Met betrekking tot de persoon van de verdachte heeft de rechtbank gekeken naar het strafblad van de verdachte, gedateerd 13 februari 2024. Daaruit blijkt dat de verdachte niet eerder in Nederland wegens een strafbaar feit is veroordeeld. Wel blijkt daaruit dat hij in 2011 in Frankrijk is veroordeeld voor een opiumdelict. Omdat deze veroordeling van zeer geruime tijd geleden is, weegt de rechtbank deze omstandigheid niet strafverzwarend mee.
De rechtbank heeft daarnaast gelet op het reclasseringsadvies van 7 maart 2024. Hieruit volgt dat er een aantal risicoverhogende factoren aangemerkt kunnen worden op het gebied van financiën, sociaal netwerk, psychosociaal functioneren en houding van de verdachte. Het recidiverisico wordt door de reclassering ingeschat op laag tot gemiddeld. De reclassering ziet geen mogelijkheden om met interventies of toezicht de risico’s te beperken of het gedrag van de verdachte te veranderen.
De rechtbank heeft verder acht geslagen op de LOVS-oriëntatiepunten. Die vormen een vertrekpunt van denken over de op te leggen straf en zijn een instrument ter bevordering van de rechtseenheid in straftoemeting. Voor de invoer van 6.000 tot 7.000 gram harddrugs noemen de LOVS-oriëntatiepunten als uitgangspunt een onvoorwaardelijke gevangenisstraf voor de duur van 40 tot 42 maanden. Anders dan de raadsman, acht de rechtbank in deze zaak geen gronden aanwezig om het toepasselijke uitgangspunt buiten beschouwing te laten.
In de persoonlijke omstandigheden van de verdachte en de armoedige omstandigheden die (mede) ertoe hebben geleid dat hij het strafbare feit heeft begaan, ziet de rechtbank aanleiding om een deels voorwaardelijke gevangenisstraf op te leggen. De rechtbank zal bepalen dat van de op te leggen gevangenisstraf van 40 maanden een gedeelte van 10 maanden vooralsnog niet ten uitvoer zal worden gelegd en zal daaraan een proeftijd verbinden van twee jaren, opdat de verdachte ervan wordt weerhouden zich voor het einde van die proeftijd opnieuw schuldig te maken aan een strafbaar feit.

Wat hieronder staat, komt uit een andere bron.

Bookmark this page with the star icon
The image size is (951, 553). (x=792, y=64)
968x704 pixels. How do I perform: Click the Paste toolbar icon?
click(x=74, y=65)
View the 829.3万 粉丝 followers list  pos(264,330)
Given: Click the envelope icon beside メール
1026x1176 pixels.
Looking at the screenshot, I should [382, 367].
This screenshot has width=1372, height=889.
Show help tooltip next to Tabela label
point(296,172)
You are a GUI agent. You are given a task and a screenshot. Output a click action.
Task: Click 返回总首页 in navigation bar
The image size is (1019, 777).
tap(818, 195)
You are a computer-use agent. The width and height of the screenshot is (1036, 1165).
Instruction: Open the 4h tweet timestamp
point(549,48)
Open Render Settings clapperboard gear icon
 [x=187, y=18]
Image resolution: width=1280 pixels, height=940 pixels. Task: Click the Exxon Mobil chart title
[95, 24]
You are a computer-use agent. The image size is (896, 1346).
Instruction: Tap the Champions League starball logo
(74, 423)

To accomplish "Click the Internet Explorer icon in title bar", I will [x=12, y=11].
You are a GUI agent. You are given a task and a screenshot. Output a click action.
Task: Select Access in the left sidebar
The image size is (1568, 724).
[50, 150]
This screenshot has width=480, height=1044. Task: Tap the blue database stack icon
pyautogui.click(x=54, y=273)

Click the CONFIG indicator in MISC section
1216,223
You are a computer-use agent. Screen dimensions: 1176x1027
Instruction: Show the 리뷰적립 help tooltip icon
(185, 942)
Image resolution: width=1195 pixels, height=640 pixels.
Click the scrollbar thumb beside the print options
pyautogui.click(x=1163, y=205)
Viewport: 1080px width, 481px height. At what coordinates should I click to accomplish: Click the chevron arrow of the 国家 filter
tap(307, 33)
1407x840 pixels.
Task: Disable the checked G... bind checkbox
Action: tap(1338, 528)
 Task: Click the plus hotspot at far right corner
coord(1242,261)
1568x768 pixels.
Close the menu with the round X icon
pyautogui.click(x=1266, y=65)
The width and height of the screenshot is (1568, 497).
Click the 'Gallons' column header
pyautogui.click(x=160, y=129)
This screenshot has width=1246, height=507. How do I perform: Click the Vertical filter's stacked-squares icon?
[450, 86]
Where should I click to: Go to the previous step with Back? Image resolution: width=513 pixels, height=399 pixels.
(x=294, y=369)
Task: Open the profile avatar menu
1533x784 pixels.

7.Toepasselijke wettelijke voorschriften

De volgende wetsartikelen zijn van toepassing:
artikel 14a, 14b, 14c van het Wetboek van Strafrecht.
artikel 2 en 10 van de Opiumwet.

8.Beslissing

De rechtbank:
Verklaart bewezen dat de verdachte het ten laste gelegde feit heeft begaan zoals hiervoor onder 3.4. weergegeven.
Bepaalt dat het bewezen verklaarde feit het hierboven onder 4. vermelde strafbare feit oplevert.
Verklaart de verdachte hiervoor strafbaar.
Veroordeelt de verdachte tot een gevangenisstraf voor de duur van
40 (veertig) maanden, met bevel dat van deze straf een gedeelte, groot
10 (tien) maanden,
nietten uitvoer zal worden gelegd, tenzij de rechter later anders mocht gelasten op grond dat de verdachte voor het einde van de op
2 (twee) jarenbepaalde proeftijd zich aan een strafbaar feit heeft schuldig gemaakt.
Bepaalt dat de tijd die de verdachte vóór de tenuitvoerlegging van dit vonnis in verzekering en voorlopige hechtenis heeft doorgebracht, bij de tenuitvoerlegging van het onvoorwaardelijk deel van de opgelegde gevangenisstraf in mindering wordt gebracht, voor zover die tijd niet reeds op een andere straf in mindering is gebracht.
Samenstelling rechtbank en uitspraakdatum
Dit vonnis is gewezen door
mr. P. Reemst, voorzitter,
mr. G.F.H. Lycklama à Nijeholt en mr. C.H. de Jonge van Ellemeet, rechters,
in tegenwoordigheid van de griffier mr. J. Dommershuijzen,
en uitgesproken op de openbare terechtzitting van 18 maart 2024.